Your answer must be the full set of entries, repeated exactly.

--------------------------------

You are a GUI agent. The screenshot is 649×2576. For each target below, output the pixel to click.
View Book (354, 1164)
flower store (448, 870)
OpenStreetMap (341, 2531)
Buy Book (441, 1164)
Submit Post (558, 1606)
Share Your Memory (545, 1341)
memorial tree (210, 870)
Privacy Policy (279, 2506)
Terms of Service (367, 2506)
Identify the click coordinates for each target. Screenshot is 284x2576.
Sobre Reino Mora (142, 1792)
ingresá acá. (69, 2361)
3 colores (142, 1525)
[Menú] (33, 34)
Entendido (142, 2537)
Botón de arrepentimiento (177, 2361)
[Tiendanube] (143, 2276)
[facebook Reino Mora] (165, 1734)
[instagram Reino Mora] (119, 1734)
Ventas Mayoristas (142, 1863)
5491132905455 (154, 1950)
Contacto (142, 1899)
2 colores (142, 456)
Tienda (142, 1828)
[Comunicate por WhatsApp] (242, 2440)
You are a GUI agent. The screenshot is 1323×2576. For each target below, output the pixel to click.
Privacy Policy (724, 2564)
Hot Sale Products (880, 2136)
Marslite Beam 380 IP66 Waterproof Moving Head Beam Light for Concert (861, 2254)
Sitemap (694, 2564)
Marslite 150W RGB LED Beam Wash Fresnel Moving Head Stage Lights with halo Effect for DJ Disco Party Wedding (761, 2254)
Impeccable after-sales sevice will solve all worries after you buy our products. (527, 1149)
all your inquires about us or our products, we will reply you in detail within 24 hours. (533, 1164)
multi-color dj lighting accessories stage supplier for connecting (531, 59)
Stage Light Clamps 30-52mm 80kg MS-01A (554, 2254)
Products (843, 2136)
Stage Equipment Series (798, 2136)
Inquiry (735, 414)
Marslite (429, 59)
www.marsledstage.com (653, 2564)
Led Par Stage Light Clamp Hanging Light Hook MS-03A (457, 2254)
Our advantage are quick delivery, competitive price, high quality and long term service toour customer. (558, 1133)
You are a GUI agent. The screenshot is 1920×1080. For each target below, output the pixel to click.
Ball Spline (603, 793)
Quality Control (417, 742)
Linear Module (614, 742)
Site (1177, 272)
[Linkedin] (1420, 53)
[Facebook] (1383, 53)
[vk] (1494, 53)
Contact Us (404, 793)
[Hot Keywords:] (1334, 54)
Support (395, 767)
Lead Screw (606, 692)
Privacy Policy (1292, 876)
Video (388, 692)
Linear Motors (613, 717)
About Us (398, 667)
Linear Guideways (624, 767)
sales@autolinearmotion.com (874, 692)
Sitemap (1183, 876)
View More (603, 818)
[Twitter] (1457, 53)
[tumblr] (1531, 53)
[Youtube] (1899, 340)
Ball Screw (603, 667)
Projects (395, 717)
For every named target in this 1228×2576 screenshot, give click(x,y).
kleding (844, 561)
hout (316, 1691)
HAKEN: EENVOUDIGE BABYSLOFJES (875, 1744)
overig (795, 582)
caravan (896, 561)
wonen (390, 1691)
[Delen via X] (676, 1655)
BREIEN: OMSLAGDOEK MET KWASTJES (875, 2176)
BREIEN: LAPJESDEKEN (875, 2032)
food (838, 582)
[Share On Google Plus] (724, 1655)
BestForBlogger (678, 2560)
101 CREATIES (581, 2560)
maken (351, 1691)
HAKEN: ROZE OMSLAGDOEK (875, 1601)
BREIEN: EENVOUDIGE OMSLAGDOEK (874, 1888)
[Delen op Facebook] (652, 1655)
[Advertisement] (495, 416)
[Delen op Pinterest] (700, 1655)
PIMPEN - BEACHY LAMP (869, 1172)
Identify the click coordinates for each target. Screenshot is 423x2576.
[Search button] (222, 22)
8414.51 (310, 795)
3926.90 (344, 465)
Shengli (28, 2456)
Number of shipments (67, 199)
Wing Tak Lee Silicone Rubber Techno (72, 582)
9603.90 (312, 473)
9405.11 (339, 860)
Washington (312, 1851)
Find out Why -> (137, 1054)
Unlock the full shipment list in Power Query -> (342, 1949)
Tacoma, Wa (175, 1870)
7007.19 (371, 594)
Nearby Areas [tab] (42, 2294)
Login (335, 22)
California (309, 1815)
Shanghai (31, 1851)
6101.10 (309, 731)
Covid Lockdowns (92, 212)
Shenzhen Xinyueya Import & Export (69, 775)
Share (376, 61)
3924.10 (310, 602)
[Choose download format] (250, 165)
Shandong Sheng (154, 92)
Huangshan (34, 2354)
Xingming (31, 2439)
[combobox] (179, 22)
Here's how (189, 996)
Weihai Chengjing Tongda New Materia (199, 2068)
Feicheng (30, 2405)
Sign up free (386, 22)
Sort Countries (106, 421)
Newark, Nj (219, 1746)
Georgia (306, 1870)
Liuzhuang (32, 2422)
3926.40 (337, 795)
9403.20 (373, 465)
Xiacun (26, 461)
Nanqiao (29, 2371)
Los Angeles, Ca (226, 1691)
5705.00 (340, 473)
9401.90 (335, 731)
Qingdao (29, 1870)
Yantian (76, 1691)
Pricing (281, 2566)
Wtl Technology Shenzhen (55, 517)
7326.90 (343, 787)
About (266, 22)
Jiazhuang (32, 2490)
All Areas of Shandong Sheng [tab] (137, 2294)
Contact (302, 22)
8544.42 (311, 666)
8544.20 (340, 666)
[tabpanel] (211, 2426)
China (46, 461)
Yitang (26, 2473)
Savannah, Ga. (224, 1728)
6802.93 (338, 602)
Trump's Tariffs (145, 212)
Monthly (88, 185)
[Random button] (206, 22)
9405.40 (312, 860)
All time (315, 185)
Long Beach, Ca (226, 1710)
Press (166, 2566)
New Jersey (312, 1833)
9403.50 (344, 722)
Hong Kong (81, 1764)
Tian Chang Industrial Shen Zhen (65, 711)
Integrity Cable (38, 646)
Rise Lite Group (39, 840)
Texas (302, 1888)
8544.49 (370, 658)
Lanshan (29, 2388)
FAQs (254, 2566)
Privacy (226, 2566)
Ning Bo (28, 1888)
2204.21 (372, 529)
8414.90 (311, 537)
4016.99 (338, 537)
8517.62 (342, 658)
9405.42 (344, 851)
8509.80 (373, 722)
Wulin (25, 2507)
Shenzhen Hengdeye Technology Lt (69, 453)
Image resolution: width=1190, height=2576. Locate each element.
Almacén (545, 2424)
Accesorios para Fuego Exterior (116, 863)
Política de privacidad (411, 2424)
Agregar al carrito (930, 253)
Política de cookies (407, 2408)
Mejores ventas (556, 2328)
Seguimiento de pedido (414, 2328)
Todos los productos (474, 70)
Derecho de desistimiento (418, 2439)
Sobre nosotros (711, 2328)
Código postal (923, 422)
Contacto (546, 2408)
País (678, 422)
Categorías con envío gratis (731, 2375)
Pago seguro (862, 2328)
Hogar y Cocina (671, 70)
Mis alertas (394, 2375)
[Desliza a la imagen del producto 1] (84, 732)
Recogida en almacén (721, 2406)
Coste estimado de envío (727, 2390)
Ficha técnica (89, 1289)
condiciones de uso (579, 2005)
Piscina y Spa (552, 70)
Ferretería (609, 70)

--------------------------------

### Task response
You are a GUI agent. The screenshot is 649×2576. For each target below, output the pixel to click.
View Book (354, 1164)
flower store (448, 870)
OpenStreetMap (341, 2531)
Buy Book (441, 1164)
Submit Post (558, 1606)
Share Your Memory (545, 1341)
memorial tree (210, 870)
Privacy Policy (279, 2506)
Terms of Service (367, 2506)
Identify the click coordinates for each target. Screenshot is 284x2576.
Sobre Reino Mora (142, 1792)
ingresá acá. (69, 2361)
3 colores (142, 1525)
[Menú] (33, 34)
Entendido (142, 2537)
Botón de arrepentimiento (177, 2361)
[Tiendanube] (143, 2276)
[facebook Reino Mora] (165, 1734)
[instagram Reino Mora] (119, 1734)
Ventas Mayoristas (142, 1863)
5491132905455 (154, 1950)
Contacto (142, 1899)
2 colores (142, 456)
Tienda (142, 1828)
[Comunicate por WhatsApp] (242, 2440)
You are a GUI agent. The screenshot is 1323×2576. For each target below, output the pixel to click.
Privacy Policy (724, 2564)
Hot Sale Products (880, 2136)
Marslite Beam 380 IP66 Waterproof Moving Head Beam Light for Concert (861, 2254)
Sitemap (694, 2564)
Marslite 150W RGB LED Beam Wash Fresnel Moving Head Stage Lights with halo Effect for DJ Disco Party Wedding (761, 2254)
Impeccable after-sales sevice will solve all worries after you buy our products. (527, 1149)
all your inquires about us or our products, we will reply you in detail within 24 hours. (533, 1164)
multi-color dj lighting accessories stage supplier for connecting (531, 59)
Stage Light Clamps 30-52mm 80kg MS-01A (554, 2254)
Products (843, 2136)
Stage Equipment Series (798, 2136)
Inquiry (735, 414)
Marslite (429, 59)
www.marsledstage.com (653, 2564)
Led Par Stage Light Clamp Hanging Light Hook MS-03A (457, 2254)
Our advantage are quick delivery, competitive price, high quality and long term service toour customer. (558, 1133)
You are a GUI agent. The screenshot is 1920×1080. For each target below, output the pixel to click.
Ball Spline (603, 793)
Quality Control (417, 742)
Linear Module (614, 742)
Site (1177, 272)
[Linkedin] (1420, 53)
[Facebook] (1383, 53)
[vk] (1494, 53)
Contact Us (404, 793)
[Hot Keywords:] (1334, 54)
Support (395, 767)
Lead Screw (606, 692)
Privacy Policy (1292, 876)
Video (388, 692)
Linear Motors (613, 717)
About Us (398, 667)
Linear Guideways (624, 767)
sales@autolinearmotion.com (874, 692)
Sitemap (1183, 876)
View More (603, 818)
[Twitter] (1457, 53)
[tumblr] (1531, 53)
[Youtube] (1899, 340)
Ball Screw (603, 667)
Projects (395, 717)
For every named target in this 1228×2576 screenshot, give click(x,y).
kleding (844, 561)
hout (316, 1691)
HAKEN: EENVOUDIGE BABYSLOFJES (875, 1744)
overig (795, 582)
caravan (896, 561)
wonen (390, 1691)
[Delen via X] (676, 1655)
BREIEN: OMSLAGDOEK MET KWASTJES (875, 2176)
BREIEN: LAPJESDEKEN (875, 2032)
food (838, 582)
[Share On Google Plus] (724, 1655)
BestForBlogger (678, 2560)
101 CREATIES (581, 2560)
maken (351, 1691)
HAKEN: ROZE OMSLAGDOEK (875, 1601)
BREIEN: EENVOUDIGE OMSLAGDOEK (874, 1888)
[Delen op Facebook] (652, 1655)
[Advertisement] (495, 416)
[Delen op Pinterest] (700, 1655)
PIMPEN - BEACHY LAMP (869, 1172)
Identify the click coordinates for each target. Screenshot is 423x2576.
[Search button] (222, 22)
8414.51 (310, 795)
3926.90 (344, 465)
Shengli (28, 2456)
Number of shipments (67, 199)
Wing Tak Lee Silicone Rubber Techno (72, 582)
9603.90 (312, 473)
9405.11 (339, 860)
Washington (312, 1851)
Find out Why -> (137, 1054)
Unlock the full shipment list in Power Query -> (342, 1949)
Tacoma, Wa (175, 1870)
7007.19 (371, 594)
Nearby Areas [tab] (42, 2294)
Login (335, 22)
California (309, 1815)
Shanghai (31, 1851)
6101.10 (309, 731)
Covid Lockdowns (92, 212)
Shenzhen Xinyueya Import & Export (69, 775)
Share (376, 61)
3924.10 (310, 602)
[Choose download format] (250, 165)
Shandong Sheng (154, 92)
Huangshan (34, 2354)
Xingming (31, 2439)
[combobox] (179, 22)
Here's how (189, 996)
Weihai Chengjing Tongda New Materia (199, 2068)
Feicheng (30, 2405)
Sign up free (386, 22)
Sort Countries (106, 421)
Newark, Nj (219, 1746)
Georgia (306, 1870)
Liuzhuang (32, 2422)
3926.40 (337, 795)
9403.20 (373, 465)
Xiacun (26, 461)
Nanqiao (29, 2371)
Los Angeles, Ca (226, 1691)
5705.00 (340, 473)
9401.90 (335, 731)
Qingdao (29, 1870)
Yantian (76, 1691)
Pricing (281, 2566)
Wtl Technology Shenzhen (55, 517)
7326.90 (343, 787)
About (266, 22)
Jiazhuang (32, 2490)
All Areas of Shandong Sheng [tab] (137, 2294)
Contact (302, 22)
8544.42 (311, 666)
8544.20 (340, 666)
[tabpanel] (211, 2426)
China (46, 461)
Yitang (26, 2473)
Savannah, Ga. (224, 1728)
6802.93 (338, 602)
Trump's Tariffs (145, 212)
Monthly (88, 185)
[Random button] (206, 22)
9405.40 (312, 860)
All time (315, 185)
Long Beach, Ca (226, 1710)
Press (166, 2566)
New Jersey (312, 1833)
9403.50 (344, 722)
Hong Kong (81, 1764)
Tian Chang Industrial Shen Zhen (65, 711)
Integrity Cable (38, 646)
Rise Lite Group (39, 840)
Texas (302, 1888)
8544.49 (370, 658)
Lanshan (29, 2388)
FAQs (254, 2566)
Privacy (226, 2566)
Ning Bo (28, 1888)
2204.21 (372, 529)
8414.90 (311, 537)
4016.99 (338, 537)
8517.62 (342, 658)
9405.42 (344, 851)
8509.80 (373, 722)
Wulin (25, 2507)
Shenzhen Hengdeye Technology Lt (69, 453)
Image resolution: width=1190, height=2576. Locate each element.
Almacén (545, 2424)
Accesorios para Fuego Exterior (116, 863)
Política de privacidad (411, 2424)
Agregar al carrito (930, 253)
Política de cookies (407, 2408)
Mejores ventas (556, 2328)
Seguimiento de pedido (414, 2328)
Todos los productos (474, 70)
Derecho de desistimiento (418, 2439)
Sobre nosotros (711, 2328)
Código postal (923, 422)
Contacto (546, 2408)
País (678, 422)
Categorías con envío gratis (731, 2375)
Pago seguro (862, 2328)
Hogar y Cocina (671, 70)
Mis alertas (394, 2375)
[Desliza a la imagen del producto 1] (84, 732)
Recogida en almacén (721, 2406)
Coste estimado de envío (727, 2390)
Ficha técnica (89, 1289)
condiciones de uso (579, 2005)
Piscina y Spa (552, 70)
Ferretería (609, 70)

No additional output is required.